Treatment infrastructure

India has a tiered healthcare system with the Service centres (SC) at the bottom, followed by Primary Healthcare centers (PHC), Community Health Centers (CHC,) and finally the District Hospitals (DH) at a rural and peri-urban setting. The first connection of clinical personnel with the community is through the Auxiliary Nurse Midwives (ANMs) in SCs. For example, if we were to look at a State such as UP or Bihar, where the maximum number of migrant workers hail from, about 10% of the SCs do not even have ANMs and people need to travel up to 10km to find the nearest medical facility. At the PHC level, about 8% do not have clinical staff, 39% do not have lab technicians and 18% of them do not even have a pharmacist. To add to this, in some States, 50% of District Hospitals do not have adequate ICU beds, specialists or pollution control board clearances. The shortage of ambulances is another big challenge at this level.

Additionally, as per the MoHFW infrastructure guidelines for COVID-19 management, district hospitals need to have a dedicated 10-bed isolation ward of about 2,000 sq ft, with appropriate ventilation and negative pressure facility. The government has introduced trains furnished with hospital beds for healthcare access. But even with this and the district hospitals gearing up, the penetration to the lowest level of the healthcare system in remote corners is practically impossible, and certainly not at the rate at which the virus spreads.

Contact-tracing capabilities

Once a person tests positive, the system needs to conduct contact tracing to identify and quarantine all those who might be susceptible, identify geographic hotspots, and seal them to prevent mobility. The government launched the Aarogya Setu app on April 2, to be installed by all smartphone users, so that they can easily map out the people who might have unknowingly come in contact with COVID-19 patients. But here is the catch — India has only about 500 million smartphone users. Hence, contact tracing would largely fall upon the shoulders of the ASHA workers (Accredited Social Health Activist is a community health worker instituted by the Ministry of Health and Family Welfare as a part of the National Rural Health Mission) who are already overburdened with other responsibilities. In many States, there are about nine ASHA workers for every 10k people, so the enormity of the problem is apparent.
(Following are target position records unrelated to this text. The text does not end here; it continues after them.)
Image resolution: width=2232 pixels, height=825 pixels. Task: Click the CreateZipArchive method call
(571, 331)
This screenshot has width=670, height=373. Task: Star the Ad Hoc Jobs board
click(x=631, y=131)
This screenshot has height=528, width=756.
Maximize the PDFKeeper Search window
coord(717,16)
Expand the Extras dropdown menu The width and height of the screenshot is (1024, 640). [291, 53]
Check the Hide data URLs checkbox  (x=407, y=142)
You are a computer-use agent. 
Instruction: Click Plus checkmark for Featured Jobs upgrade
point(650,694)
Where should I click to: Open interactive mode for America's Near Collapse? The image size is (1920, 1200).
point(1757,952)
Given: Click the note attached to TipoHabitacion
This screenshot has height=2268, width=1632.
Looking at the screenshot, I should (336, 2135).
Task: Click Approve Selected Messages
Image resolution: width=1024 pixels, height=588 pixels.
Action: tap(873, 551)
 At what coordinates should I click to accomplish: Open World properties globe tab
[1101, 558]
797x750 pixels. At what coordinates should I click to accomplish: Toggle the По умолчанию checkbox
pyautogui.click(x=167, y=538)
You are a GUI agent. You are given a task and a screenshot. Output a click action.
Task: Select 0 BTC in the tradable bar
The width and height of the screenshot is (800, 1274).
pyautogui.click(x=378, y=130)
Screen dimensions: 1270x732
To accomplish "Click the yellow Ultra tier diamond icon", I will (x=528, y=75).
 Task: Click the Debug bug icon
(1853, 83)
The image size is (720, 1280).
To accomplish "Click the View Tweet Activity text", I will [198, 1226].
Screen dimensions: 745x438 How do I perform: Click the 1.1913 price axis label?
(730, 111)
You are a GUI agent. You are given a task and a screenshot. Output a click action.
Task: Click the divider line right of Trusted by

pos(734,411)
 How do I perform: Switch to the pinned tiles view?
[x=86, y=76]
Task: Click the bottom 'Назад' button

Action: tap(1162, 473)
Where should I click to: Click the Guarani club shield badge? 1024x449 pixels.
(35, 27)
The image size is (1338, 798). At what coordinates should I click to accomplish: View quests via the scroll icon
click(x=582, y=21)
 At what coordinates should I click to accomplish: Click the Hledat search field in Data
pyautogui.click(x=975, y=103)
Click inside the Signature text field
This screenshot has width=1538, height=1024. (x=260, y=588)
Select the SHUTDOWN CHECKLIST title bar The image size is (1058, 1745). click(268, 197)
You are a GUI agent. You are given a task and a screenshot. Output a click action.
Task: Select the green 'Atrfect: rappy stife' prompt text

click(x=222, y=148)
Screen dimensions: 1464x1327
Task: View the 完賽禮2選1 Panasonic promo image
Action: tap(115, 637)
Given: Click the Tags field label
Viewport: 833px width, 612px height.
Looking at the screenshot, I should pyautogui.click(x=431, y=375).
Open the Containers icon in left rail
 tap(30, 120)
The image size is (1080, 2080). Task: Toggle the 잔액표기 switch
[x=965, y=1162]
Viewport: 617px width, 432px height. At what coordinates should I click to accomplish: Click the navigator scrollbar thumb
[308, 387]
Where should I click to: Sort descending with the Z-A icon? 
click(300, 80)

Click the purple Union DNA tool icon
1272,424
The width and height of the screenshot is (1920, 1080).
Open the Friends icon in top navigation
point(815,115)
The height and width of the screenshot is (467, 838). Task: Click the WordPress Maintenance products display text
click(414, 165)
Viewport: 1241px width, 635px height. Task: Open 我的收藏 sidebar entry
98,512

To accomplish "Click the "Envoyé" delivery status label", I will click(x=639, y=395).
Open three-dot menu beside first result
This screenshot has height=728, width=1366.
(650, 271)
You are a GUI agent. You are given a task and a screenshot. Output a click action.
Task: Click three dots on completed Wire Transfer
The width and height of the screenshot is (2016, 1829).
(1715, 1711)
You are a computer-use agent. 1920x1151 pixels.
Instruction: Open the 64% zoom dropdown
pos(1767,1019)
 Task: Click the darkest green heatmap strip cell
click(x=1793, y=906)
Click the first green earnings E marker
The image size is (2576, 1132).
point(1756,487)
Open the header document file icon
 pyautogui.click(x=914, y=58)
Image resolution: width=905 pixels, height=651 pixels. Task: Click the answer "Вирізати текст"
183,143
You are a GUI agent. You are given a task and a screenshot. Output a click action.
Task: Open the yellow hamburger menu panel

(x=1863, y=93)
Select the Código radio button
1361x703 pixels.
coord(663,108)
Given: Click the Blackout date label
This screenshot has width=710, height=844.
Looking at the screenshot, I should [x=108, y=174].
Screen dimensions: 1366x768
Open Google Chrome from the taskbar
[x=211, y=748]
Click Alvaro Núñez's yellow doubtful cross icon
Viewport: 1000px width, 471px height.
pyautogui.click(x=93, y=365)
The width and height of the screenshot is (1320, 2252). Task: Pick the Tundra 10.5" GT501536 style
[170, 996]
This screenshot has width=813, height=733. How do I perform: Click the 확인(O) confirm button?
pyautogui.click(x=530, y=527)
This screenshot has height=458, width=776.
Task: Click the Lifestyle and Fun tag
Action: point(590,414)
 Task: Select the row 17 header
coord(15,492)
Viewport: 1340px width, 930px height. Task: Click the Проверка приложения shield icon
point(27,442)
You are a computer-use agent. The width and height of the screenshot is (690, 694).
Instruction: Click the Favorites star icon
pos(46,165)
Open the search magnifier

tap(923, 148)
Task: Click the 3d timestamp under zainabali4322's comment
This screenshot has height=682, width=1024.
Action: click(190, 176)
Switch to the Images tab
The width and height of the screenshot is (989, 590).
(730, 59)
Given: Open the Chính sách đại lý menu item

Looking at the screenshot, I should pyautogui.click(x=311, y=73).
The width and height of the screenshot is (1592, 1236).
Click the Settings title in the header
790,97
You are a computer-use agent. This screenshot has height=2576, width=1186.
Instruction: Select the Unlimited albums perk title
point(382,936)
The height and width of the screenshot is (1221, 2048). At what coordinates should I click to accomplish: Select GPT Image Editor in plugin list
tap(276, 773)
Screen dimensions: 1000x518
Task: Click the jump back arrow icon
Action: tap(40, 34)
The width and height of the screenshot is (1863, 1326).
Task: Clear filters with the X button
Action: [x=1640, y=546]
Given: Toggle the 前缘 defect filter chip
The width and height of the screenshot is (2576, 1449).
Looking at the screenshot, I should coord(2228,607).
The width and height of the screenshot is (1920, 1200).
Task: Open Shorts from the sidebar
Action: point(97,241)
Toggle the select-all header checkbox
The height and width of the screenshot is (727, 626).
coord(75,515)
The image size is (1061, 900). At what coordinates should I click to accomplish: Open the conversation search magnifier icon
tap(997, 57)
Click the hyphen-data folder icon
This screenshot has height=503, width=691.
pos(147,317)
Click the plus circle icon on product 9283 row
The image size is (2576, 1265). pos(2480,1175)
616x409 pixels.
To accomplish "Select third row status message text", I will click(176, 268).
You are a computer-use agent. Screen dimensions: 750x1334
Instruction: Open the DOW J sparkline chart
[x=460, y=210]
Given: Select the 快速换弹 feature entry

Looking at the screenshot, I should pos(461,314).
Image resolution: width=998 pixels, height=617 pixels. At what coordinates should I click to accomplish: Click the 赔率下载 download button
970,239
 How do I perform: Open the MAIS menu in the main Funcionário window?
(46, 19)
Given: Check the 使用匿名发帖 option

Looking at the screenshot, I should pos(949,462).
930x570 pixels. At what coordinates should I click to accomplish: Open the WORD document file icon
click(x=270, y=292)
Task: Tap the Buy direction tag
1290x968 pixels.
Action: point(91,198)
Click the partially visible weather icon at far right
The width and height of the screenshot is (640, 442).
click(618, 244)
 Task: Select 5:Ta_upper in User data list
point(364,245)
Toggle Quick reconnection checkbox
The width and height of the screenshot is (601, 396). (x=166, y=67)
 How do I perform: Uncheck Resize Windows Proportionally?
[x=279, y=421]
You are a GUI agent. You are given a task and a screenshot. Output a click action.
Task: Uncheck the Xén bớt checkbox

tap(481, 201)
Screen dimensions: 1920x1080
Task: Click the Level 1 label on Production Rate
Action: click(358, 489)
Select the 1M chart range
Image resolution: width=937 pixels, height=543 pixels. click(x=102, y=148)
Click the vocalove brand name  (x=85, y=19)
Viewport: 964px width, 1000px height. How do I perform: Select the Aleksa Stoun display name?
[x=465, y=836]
With other complexities such as comorbidities, low immunity, and ill-affordability of good treatment, the contrast gets only starker. Recent estimates from Azim Premji University indicate that 29% of the big cities’ population would constitute daily wagers looking to head back to their hometowns, mostly in States such as U.P. and Bihar. Therefore, the consequences of these millions, with many of them possibly being infected, returning back home could be terrible. In the last pandemic of this scale, the Spanish flu, entire villages were wiped out when soldiers travelled back home. Even though medical technologies and awareness have improved in manifold ways over the last 100 years, we are also facing a new virus that is far more infectious and spreads in stealth mode.

It is in the best interest of all to contain the virus in the existing hotspots. Therefore, we have a collective responsibility to ensure public safety, provide migrant workers with food, shelter and emotional support. As harsh an assessment as it may seem, in the Indian context we have to be mindful of protecting the rural from the urban.